It was getting dark when we returned to the little house we were staying in, in the Honduran rainforest. We were supposed to be staying in a campsite but there was a problem with our booking so we had to stay in a village for a night. We were lucky to be given comfy beds but the only thing was that the walls were covered. There were cockroaches everywhere. Over the walls, over the ceiling. They were dropping into our beds.
We left the lights on. Like Frodo, the big spider and the Light of Earendil, we hoped the light would make the roaches shrink away in fear, after all they had waited until the sun set before making their move. Perhaps it limited their number but they didn’t surrender. My friend took evasive action, dressing in her fitted thermals and putting her mosquito net hat on so that she had a barrier against the bugs.
As one of our number started to squash them, the mother of all roaches charged across the ceiling in his direction. It was as if it knew and was defending its kin.

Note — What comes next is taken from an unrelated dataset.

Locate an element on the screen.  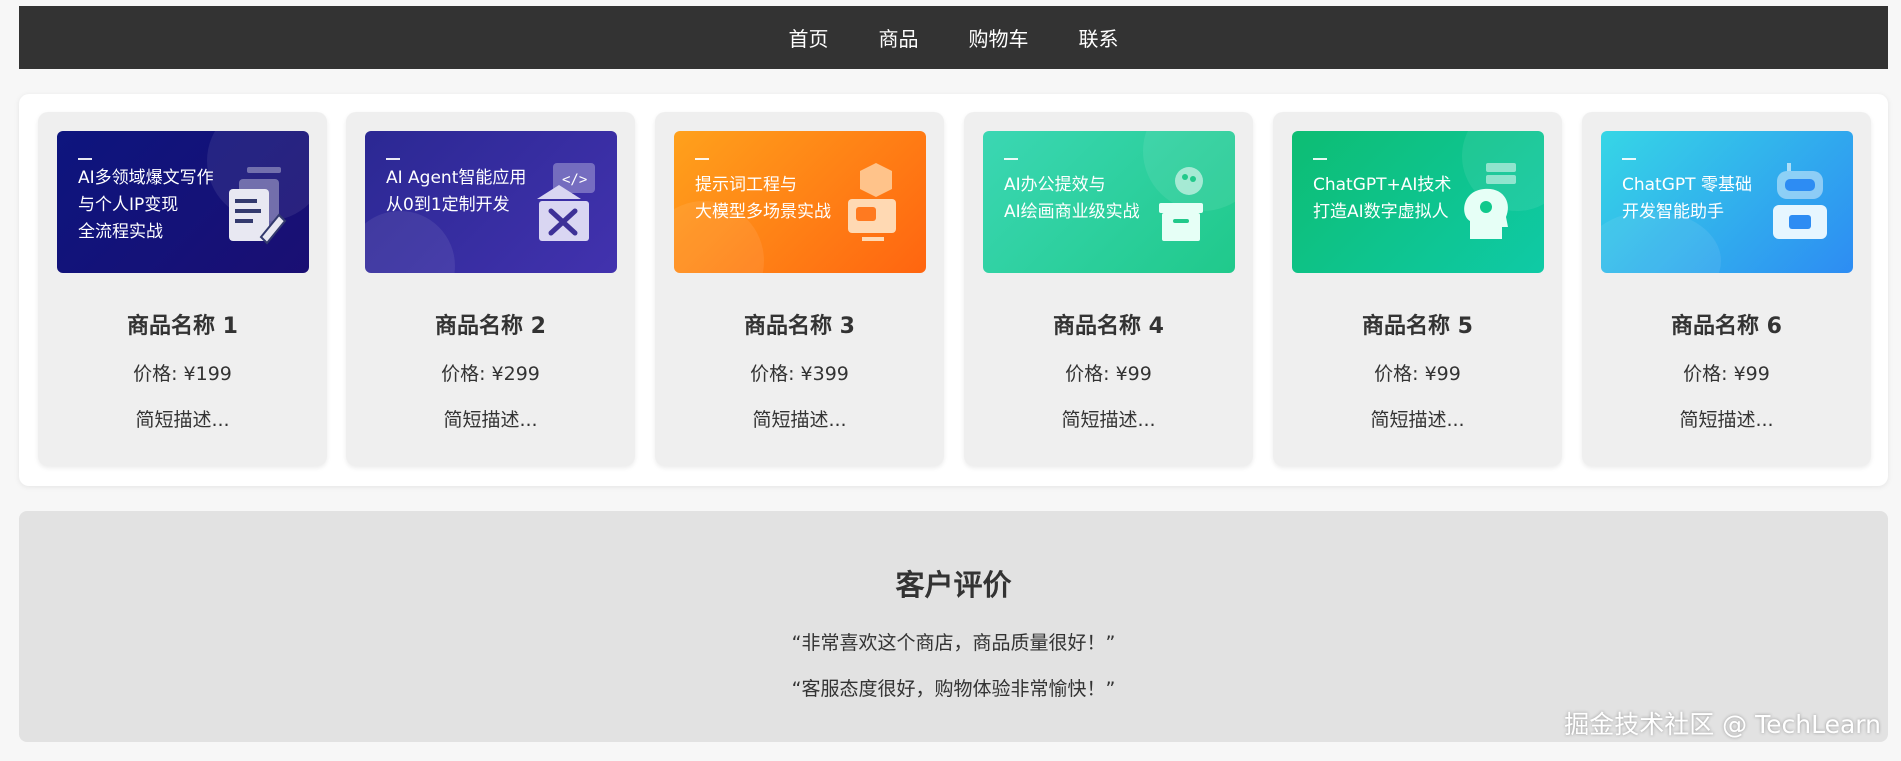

I can’t say I was happy about our companions. It was hard to sleep when you could hear them hitting the beds and we couldn’t anticipate their next move. What would they do when we fell asleep? But it wasn’t the end of the world, I knew we had the upper hand. Then the spider appeared. Its body was the size and shape of a peanut shell. It was huge. Someone was going to have to get rid of that one.
Before we knew it, it was morning. We hadn’t let them stop us. We hadn’t let them deprive us of sleep. By the time we awoke, they had gone into hiding. There were traces; the odd movement here and there that proved we hadn’t been dreaming. Although we couldn’t see them, we knew that they were still there.